An important thing for me is to understand what is meant by the expectations referred to above? The only reference to a declared expectation I could find in the report was reference to “…an expectation from the Government that increased use of technology should enhance learning.”
From my experience there’s no one set of expectations, and, in fact, the differences in expectation often lead to the confusions about what exactly we expect from something like at LMS/VLE, and the fact that these are most likely defined by the particlar context of the individual. This perhaps explains why the nomenclature itself is problematic, as referred to in the footnote on page 8 of the report:
VLEs might also be called a learning management system (LMS), course management system (CMS), learning content management system (LCMS), managed learning environment (MLE), learning support system (LSS), online learning centre (OLC) or learning platform (LP).
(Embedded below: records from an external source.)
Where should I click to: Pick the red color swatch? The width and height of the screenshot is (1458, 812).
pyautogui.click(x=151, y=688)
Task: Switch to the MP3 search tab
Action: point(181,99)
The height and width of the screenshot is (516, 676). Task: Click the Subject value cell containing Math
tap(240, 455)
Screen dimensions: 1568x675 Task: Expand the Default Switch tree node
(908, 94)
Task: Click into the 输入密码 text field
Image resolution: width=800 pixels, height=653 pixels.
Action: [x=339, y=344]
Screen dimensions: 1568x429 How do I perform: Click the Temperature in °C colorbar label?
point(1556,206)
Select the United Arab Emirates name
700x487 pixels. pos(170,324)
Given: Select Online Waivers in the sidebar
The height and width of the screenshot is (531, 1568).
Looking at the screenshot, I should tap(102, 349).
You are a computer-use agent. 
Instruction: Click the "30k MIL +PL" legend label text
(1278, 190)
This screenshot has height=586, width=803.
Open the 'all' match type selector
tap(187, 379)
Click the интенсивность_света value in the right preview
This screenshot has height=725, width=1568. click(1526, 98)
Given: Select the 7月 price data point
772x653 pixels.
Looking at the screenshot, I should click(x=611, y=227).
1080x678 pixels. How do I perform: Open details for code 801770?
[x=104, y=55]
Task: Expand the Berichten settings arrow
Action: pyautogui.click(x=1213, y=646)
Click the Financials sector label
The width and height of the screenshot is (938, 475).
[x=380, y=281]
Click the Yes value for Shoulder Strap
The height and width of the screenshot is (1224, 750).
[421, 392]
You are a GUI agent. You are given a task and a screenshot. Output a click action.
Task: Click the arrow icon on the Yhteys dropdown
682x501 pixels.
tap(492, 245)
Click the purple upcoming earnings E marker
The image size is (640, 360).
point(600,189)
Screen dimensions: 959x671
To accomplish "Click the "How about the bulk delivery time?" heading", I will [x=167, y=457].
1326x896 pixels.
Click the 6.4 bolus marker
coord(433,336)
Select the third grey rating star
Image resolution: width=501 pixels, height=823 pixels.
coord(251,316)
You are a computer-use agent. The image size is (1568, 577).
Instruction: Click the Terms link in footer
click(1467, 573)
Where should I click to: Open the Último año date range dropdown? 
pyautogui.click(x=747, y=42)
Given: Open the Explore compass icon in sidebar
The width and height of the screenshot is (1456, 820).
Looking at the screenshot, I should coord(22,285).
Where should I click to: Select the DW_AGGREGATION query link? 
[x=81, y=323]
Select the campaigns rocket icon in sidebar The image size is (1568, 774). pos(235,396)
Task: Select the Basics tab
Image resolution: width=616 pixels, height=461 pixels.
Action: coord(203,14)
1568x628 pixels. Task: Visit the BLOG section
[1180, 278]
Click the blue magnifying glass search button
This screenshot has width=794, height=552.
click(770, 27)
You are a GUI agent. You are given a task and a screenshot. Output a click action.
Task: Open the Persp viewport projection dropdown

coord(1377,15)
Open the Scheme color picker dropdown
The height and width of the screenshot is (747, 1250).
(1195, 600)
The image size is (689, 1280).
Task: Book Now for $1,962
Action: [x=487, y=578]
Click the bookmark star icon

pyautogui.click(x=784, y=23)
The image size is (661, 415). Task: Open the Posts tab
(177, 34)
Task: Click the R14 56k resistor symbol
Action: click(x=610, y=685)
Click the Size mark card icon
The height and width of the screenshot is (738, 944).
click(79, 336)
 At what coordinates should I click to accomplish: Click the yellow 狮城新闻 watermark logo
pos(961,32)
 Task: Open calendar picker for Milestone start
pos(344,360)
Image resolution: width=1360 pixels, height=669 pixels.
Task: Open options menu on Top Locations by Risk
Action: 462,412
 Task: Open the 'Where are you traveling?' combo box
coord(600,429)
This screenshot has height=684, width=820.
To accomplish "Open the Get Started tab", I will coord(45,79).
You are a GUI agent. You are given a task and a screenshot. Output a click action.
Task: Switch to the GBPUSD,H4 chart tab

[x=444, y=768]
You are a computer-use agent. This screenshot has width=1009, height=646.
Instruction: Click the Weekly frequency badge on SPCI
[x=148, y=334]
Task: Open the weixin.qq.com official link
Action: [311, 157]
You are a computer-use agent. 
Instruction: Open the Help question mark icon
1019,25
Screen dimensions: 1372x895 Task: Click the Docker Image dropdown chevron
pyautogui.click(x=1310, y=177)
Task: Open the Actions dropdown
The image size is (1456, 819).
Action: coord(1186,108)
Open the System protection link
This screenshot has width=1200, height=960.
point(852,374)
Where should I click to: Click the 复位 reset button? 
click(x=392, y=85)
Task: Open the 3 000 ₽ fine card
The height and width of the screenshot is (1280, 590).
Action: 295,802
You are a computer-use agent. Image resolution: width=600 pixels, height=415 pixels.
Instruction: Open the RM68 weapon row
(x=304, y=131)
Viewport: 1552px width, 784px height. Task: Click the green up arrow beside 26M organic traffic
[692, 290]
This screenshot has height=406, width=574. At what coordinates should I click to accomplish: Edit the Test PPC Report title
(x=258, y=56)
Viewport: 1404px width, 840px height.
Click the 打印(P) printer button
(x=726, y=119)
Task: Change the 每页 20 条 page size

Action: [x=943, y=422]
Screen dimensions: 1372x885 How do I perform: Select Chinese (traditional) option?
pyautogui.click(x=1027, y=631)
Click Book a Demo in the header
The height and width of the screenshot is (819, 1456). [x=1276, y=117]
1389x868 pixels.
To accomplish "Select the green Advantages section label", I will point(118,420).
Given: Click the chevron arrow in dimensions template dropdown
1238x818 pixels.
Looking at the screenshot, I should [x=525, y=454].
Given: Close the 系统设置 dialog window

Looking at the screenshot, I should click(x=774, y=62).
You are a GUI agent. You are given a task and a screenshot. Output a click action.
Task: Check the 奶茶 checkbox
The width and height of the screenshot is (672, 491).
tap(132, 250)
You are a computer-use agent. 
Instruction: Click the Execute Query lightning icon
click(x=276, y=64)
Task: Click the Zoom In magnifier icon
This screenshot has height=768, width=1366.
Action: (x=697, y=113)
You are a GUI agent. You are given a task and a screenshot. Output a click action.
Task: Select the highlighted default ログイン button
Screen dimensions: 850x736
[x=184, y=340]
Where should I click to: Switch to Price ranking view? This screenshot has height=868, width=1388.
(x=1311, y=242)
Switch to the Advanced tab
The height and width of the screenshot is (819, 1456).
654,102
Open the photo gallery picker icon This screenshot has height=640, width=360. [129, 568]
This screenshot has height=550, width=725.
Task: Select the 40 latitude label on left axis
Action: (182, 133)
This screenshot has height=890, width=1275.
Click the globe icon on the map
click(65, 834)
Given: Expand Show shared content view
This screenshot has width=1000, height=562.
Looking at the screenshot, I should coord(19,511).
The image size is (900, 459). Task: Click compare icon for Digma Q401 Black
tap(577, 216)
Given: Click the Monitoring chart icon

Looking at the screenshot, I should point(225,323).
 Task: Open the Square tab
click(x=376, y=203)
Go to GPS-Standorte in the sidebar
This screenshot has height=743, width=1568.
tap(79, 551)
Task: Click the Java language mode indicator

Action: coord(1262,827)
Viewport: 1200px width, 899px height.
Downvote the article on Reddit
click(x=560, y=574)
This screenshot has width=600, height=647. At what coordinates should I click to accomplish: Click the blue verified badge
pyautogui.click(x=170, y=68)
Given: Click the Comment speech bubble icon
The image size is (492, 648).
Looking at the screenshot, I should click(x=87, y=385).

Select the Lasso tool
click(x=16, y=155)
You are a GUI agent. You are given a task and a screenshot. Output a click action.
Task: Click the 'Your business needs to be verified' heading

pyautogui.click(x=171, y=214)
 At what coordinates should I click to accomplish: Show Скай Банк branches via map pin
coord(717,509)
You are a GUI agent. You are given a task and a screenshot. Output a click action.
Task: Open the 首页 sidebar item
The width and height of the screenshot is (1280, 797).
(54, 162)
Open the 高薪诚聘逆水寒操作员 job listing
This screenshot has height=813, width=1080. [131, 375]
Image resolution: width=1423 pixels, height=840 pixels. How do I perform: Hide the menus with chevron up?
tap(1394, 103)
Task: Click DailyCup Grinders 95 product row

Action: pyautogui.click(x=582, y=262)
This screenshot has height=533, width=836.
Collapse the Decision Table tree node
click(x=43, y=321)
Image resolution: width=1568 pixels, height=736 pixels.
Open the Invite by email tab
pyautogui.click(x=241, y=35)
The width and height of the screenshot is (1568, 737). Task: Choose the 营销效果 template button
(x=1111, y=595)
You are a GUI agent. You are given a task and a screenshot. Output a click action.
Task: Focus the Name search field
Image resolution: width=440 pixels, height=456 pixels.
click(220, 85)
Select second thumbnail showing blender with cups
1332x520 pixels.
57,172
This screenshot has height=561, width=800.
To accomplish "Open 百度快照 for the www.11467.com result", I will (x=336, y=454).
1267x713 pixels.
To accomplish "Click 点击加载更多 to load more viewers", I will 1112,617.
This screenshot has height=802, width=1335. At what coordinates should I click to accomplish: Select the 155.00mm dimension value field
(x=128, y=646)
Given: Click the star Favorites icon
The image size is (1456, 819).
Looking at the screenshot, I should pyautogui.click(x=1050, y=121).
In New Zealand the Ministry of Education has convened a reference group to begin looking at establishing some guidelines and practical solutions for what they are terming a Managed Learning Environment (MLE). (But don’t go looking for too much information on this yet – a search of the Ministry’s website returns a nil response for anything to do with Managed Learning Environments, and the only return I got for MLE was an interesting powerpoint dealing with property issues and reference to a Modern Learning Environment).
Already there are emerging tensions between and among many of the participants, with some focusing on expectations of an MLE as a means of sharing and distributing content, while others look to an MLE to enable student driven learning, providing an environment to foster creativity and contribution. At an institutional level expectations and use varies from the provision of online courses to a convenient form of school webiste or extranet.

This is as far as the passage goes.